The hardest region was the Terai-Madhesh in the southern plains, where landlessness, poverty, high water tables and cultural factors kept toilet ownership low. In eight of the most difficult Terai districts, coverage was lifted from roughly 13% to around 98% in little more than four years through concentrated campaigning by government and partners such as SNV and UN-Habitat. These Terai districts were the last to be declared ODF before the national announcement.

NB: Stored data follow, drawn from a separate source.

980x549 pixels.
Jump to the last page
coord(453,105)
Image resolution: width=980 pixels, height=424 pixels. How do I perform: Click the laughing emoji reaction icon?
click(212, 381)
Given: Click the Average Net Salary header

The achievement was celebrated as a genuine public-health win: eliminating open defecation is strongly linked to reductions in diarrhoeal disease, child stunting and other faecal-oral illnesses. At the same time, journalists and researchers documented that some declared areas still had households without functioning toilets, a reminder that a declaration marks a stage in a process rather than a permanent end-state.
The Remaining Gap: Safely Managed Sanitation Beyond ODF
Reaching ODF status confirmed that Nepalis had access to toilets, but access is only the first rung of the sanitation ladder. The global standard for 2030 is 'safely managed sanitation', which additionally requires that the waste be safely contained, emptied, transported, treated and disposed of. On this measure Nepal still has a long way to go: estimates suggest only around a fifth of the population is served by safely managed sanitation.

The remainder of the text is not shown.